The secret to getting nice big chunks of granola is to really pack it down onto the baking sheet. I like to use a large metal spatula for this task, but you could also use another baking sheet. You could even press it down with the palms of your hands or roll over it firmly with a heavy rolling pin. (If you opt to use your hands or a rolling pin to compact the granola, cover it with a sheet of plastic wrap or parchment so that the granola doesn’t stick to your hands or the rolling pin.)

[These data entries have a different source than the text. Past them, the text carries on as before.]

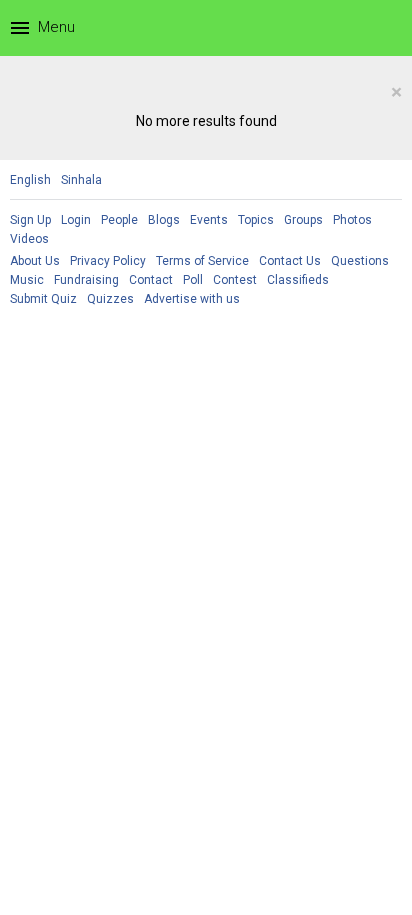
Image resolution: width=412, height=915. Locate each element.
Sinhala (81, 180)
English (30, 180)
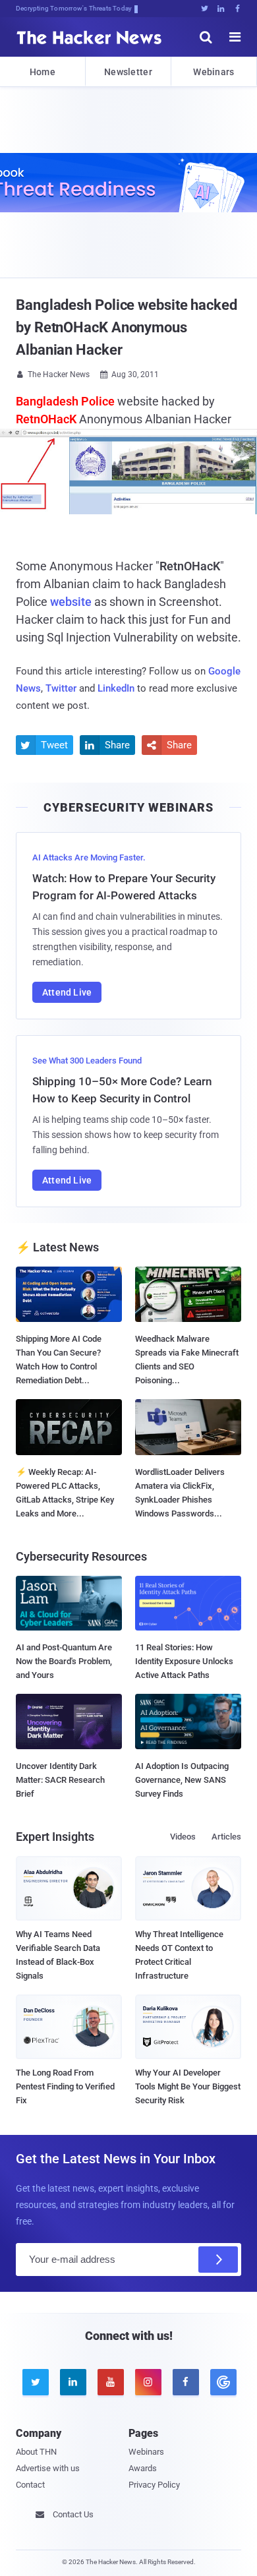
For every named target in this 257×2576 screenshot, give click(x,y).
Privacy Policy (154, 2485)
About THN (36, 2452)
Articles (226, 1837)
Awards (142, 2468)
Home (42, 72)
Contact (30, 2485)
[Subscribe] (218, 2259)
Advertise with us (48, 2468)
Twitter (60, 688)
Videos (183, 1837)
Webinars (213, 72)
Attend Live (67, 992)
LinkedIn (116, 688)
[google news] (222, 2382)
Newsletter (128, 72)
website (71, 602)
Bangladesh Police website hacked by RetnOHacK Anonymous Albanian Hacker (126, 327)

The recipe makes quite a bit of granola – about 9 cups. I can tell you for sure that it keeps well in an airtight container or ziplock bag in the cupboard for at least 3 weeks. I’m sure it will keep for much longer than that, but I can’t say how long because 3 weeks is about the longest a bag has lasted in this house. 🙂
As if you need another excuse to make granola…
Just gonna leave you with these. Dulce de Leche Granola Cookie Bars.Print
The BEST have-it-on-hand-at-all-times homemade granola recipe.
- 1/2 cup vegetable oil
- 1/3 cup maple syrup
- 2 tbsp honey
- 1/4 cup packed dark brown sugar
- 4 tsp pure vanilla extract
- 1 tsp salt
- 5 cups old fashioned rolled oats
- 2 cups whole, raw almonds, chopped coarsely
- 2 cups raisins or other dried fruit (optional)
- Preheat oven to 325 degrees. Line a rimmed baking sheet with parchment paper.
- Add the vegetable oil, maple syrup, honey, brown sugar, vanilla, and salt to a large bowl and stir with a wire whisk to combine.
- Add the oats and chopped almonds and stir until coated with the other ingredients. Dump the whole mixture out onto the parchment lined baking sheet and spread out into an even layer. Press the granola down firmly onto the pan using a flat metal spatula, compressing it.
- Bake for 40-45 minutes, until lightly browned. Remove pan from the oven to a wire rack and let cool completely. Break cooled granola into desired size, stir in dried fruit if you like (see note below) and store in an airtight container or ziplock bag.
*NOTE: I think mixing the dried fruit into the granola and storing it makes the granola a bit soggy. Not super soggy… but the fruit seems to soften the crispy granola a bit. So, I store my granola in the cupboard right next to a container of raisins, or other dried fruit. That way, we can mix in however much dried fruit we want when we eat it. Storing the granola separate from the fruit also makes it easier to use granola in recipes that call for granola only, with no dried fruit included, like these Dulce de Leche Granola Cookie Bars.